### Records for processing
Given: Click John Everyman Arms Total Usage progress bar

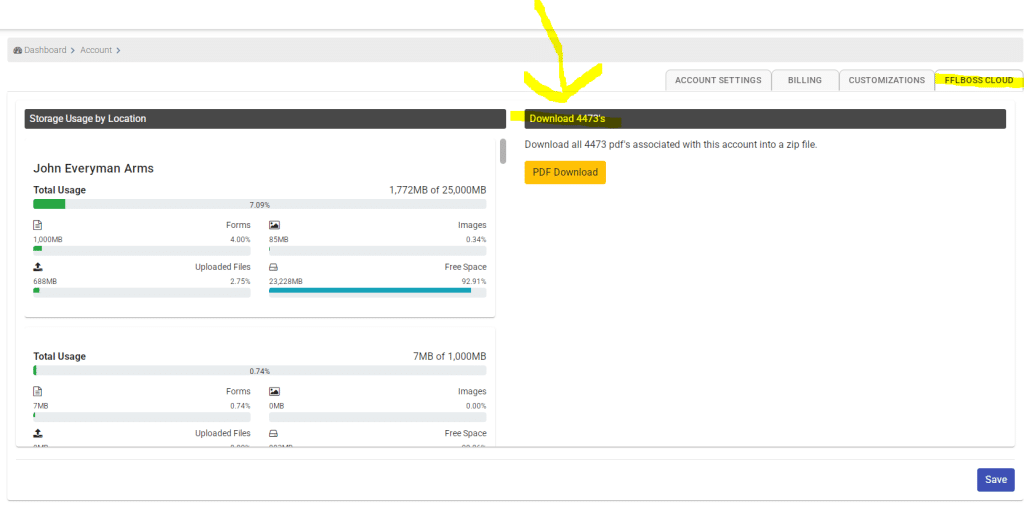Looking at the screenshot, I should tap(260, 204).
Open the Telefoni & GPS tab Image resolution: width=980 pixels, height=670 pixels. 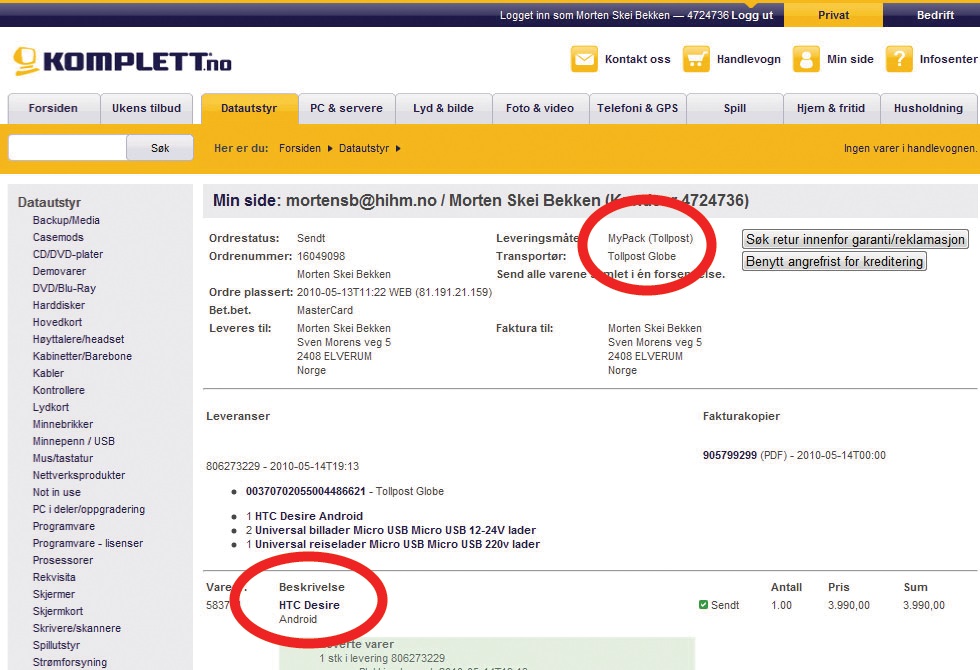pos(637,108)
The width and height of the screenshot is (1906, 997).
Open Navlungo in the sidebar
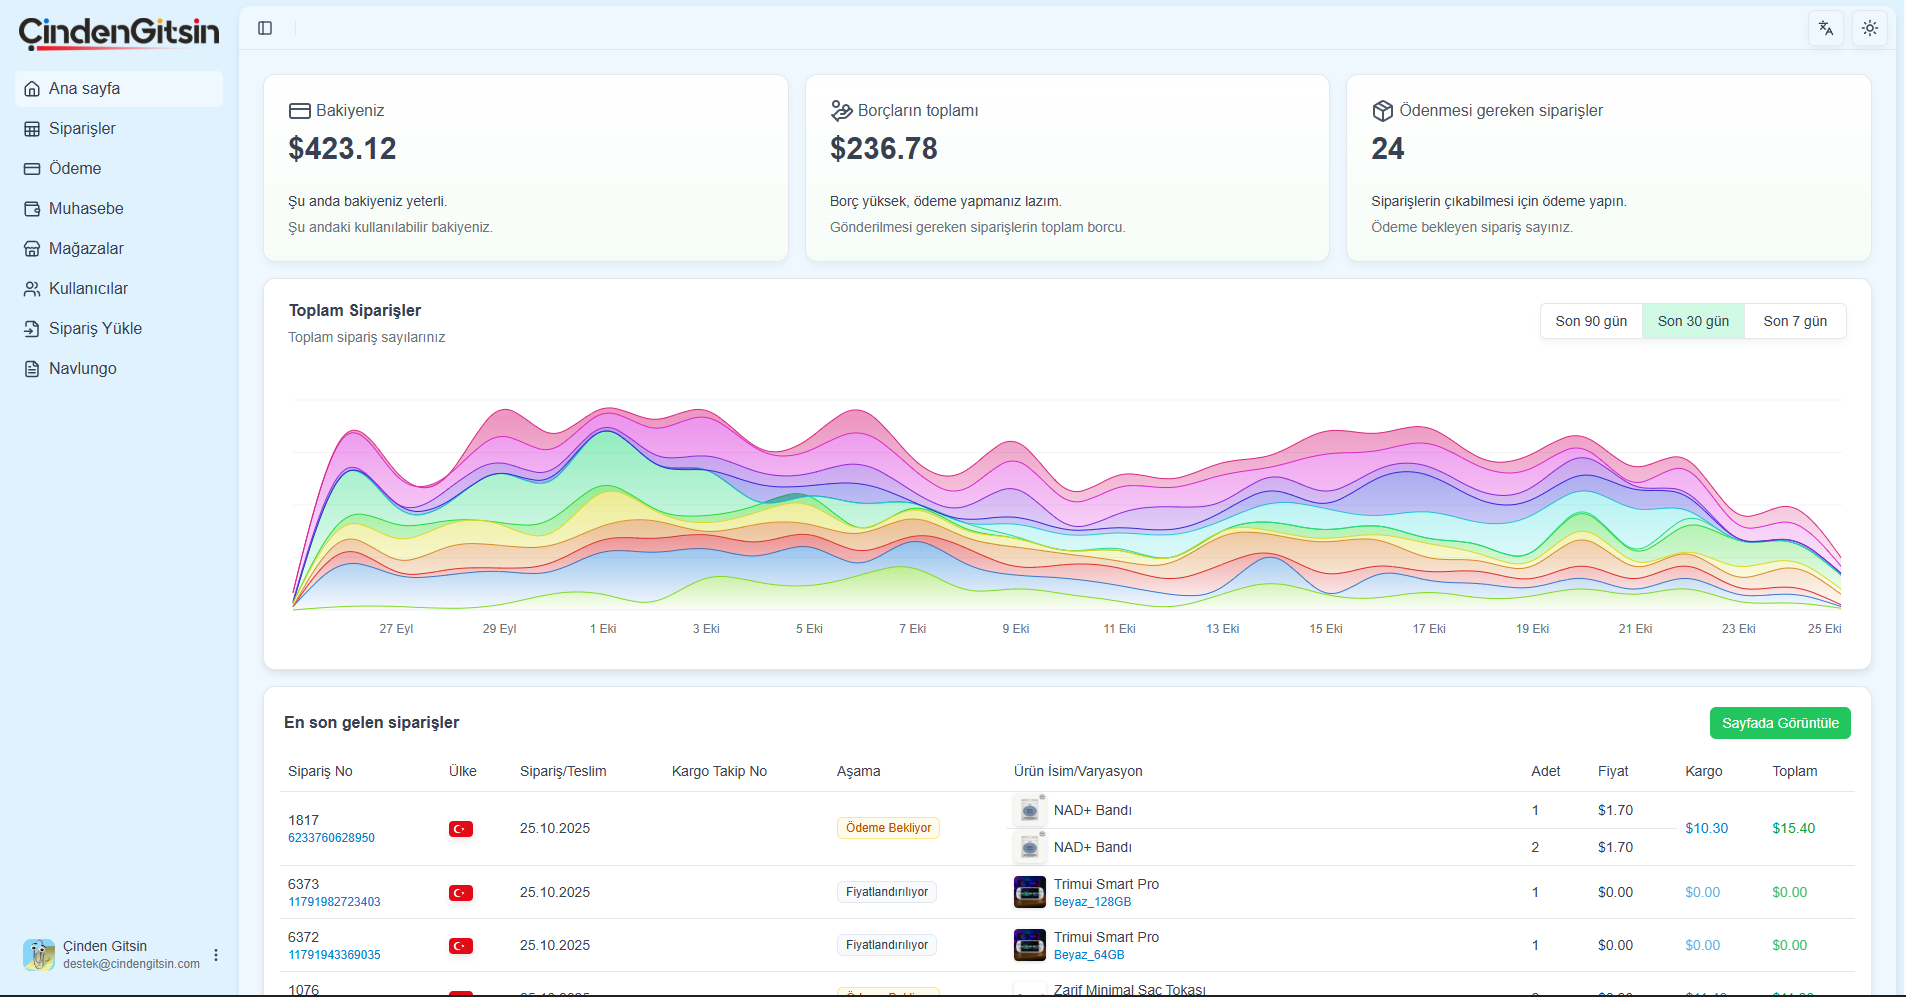pos(82,369)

### What is needed
Excluding the pictures, write out exactly the lines from the line that contains "The width and" through the end of the records.

### Task output
The width and height of the screenshot is (1906, 997).
Open Navlungo in the sidebar
pos(82,369)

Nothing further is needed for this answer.